Купер и Диор пришли проводить их на Лионский вокзал. Катрин на прощание крепко обняла Купер:

— Спасибо вам, моя дорогая. Приезжайте ко мне в гости.

— Приеду, — пообещала Купер. Все еще худенькая и слабая, Катрин больше не напоминала те жуткие мощи, которые несколько недель назад они встречали на Восточном вокзале. Ее глаза снова светились надеждой. Они с Эрве вошли в вагон, отыскали свое купе и высунулись из окна, чтобы попрощаться напоследок.

— Спасибо вам за все! — крикнула Катрин, когда поезд тронулся. Она махала из окна, пока не скрылась в облаках пара — так же, как и появилась.

Диор плакал, уткнувшись лицом в платок, пока они шли по платформе. Купер обняла его за плечи:

— Мы скоро снова с ней увидимся.

— Моя бедная маленькая Катрин, — всхлипывал Диор. — Я должен был лучше за ней присматривать.

— Ты все равно не смог бы ничего сделать. Каждый из нас идет по своему канату, натянутому над пропастью. Все, что мы можем, — помочь друг другу подняться после падения.

* * *

Пока они пробирались через многолюдный вокзал, Купер мельком увидела в толпе до боли знакомый профиль. Поначалу она не поверила своим глазам: «Амори?» Она застыла на месте как вкопанная и окликнула его, пытаясь перекричать шум:

— Амори!

Мужчина остановился, и на секунду ей показалось, что он не обернется. Потом он повернул голову, и она увидела фиалковые глаза своего бывшего мужа. Голова у Купер закружилась. Она оставила Диора и начала проталкиваться к Амори сквозь толпу пассажиров.

— Привет, Купер, — поздоровался он.

— Я не знала, что ты в Париже.

— Я тут проездом. — Он посмотрел поверх ее плеча. — А ты, я гляжу, все так же коротаешь время с этим, как его там…

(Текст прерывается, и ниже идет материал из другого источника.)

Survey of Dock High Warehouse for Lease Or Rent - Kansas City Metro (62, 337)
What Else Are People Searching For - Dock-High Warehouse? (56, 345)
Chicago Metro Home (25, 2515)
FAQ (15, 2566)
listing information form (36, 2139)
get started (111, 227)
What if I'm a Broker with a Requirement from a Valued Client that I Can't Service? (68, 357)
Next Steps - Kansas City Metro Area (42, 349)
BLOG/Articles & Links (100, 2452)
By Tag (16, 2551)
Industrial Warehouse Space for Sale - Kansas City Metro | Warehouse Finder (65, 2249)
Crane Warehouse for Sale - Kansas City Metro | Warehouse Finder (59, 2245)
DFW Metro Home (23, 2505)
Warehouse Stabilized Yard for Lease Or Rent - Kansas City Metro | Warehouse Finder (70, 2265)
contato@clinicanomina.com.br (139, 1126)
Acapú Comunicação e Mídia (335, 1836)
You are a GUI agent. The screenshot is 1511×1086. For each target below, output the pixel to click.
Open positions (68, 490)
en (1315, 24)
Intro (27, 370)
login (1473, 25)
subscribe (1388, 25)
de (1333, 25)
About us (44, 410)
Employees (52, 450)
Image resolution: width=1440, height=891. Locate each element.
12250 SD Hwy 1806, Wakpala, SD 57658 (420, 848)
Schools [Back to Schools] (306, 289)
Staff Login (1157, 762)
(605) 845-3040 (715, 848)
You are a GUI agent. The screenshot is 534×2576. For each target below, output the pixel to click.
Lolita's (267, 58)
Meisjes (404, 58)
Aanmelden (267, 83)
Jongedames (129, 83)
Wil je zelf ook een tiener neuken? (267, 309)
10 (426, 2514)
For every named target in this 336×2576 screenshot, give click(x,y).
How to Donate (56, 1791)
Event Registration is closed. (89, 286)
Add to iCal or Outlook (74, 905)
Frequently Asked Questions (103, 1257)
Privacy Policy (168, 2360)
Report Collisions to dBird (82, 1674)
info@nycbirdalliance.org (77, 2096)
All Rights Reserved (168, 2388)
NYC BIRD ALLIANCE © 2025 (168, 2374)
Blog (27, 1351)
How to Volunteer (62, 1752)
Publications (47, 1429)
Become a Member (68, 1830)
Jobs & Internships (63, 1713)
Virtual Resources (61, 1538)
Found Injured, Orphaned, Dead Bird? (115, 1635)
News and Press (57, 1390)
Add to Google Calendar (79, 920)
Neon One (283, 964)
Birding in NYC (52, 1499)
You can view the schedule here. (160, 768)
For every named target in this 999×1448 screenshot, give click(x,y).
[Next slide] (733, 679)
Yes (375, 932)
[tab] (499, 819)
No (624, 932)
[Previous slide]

— С Диором. Мы только что проводили его сестру. — Она пыталась восстановить дыхание. Встретить его здесь было все равно что получить удар под дых. Он сильно похудел с тех пор, как она видела его в последний раз. На нем была военная форма цвета хаки, на плече висела походная сумка, светлые волосы встрепаны. — У тебя есть время поговорить?

Он взглянул на часы:

— Да, у меня еще полчаса до отхода поезда. Можем выпить по бокалу вина.

Она все объяснила Диору, тот печально кивнул и поехал домой, чтобы в одиночестве приходить в себя. Они с Амори направились в «Голубой поезд» — обильно украшенный позолотой и настенной росписью станционный буфет. В переполненном зале им удалось отыскать свободный столик в углу. Амори заказал у замученного наплывом посетителей официанта сразу целую бутылку вина.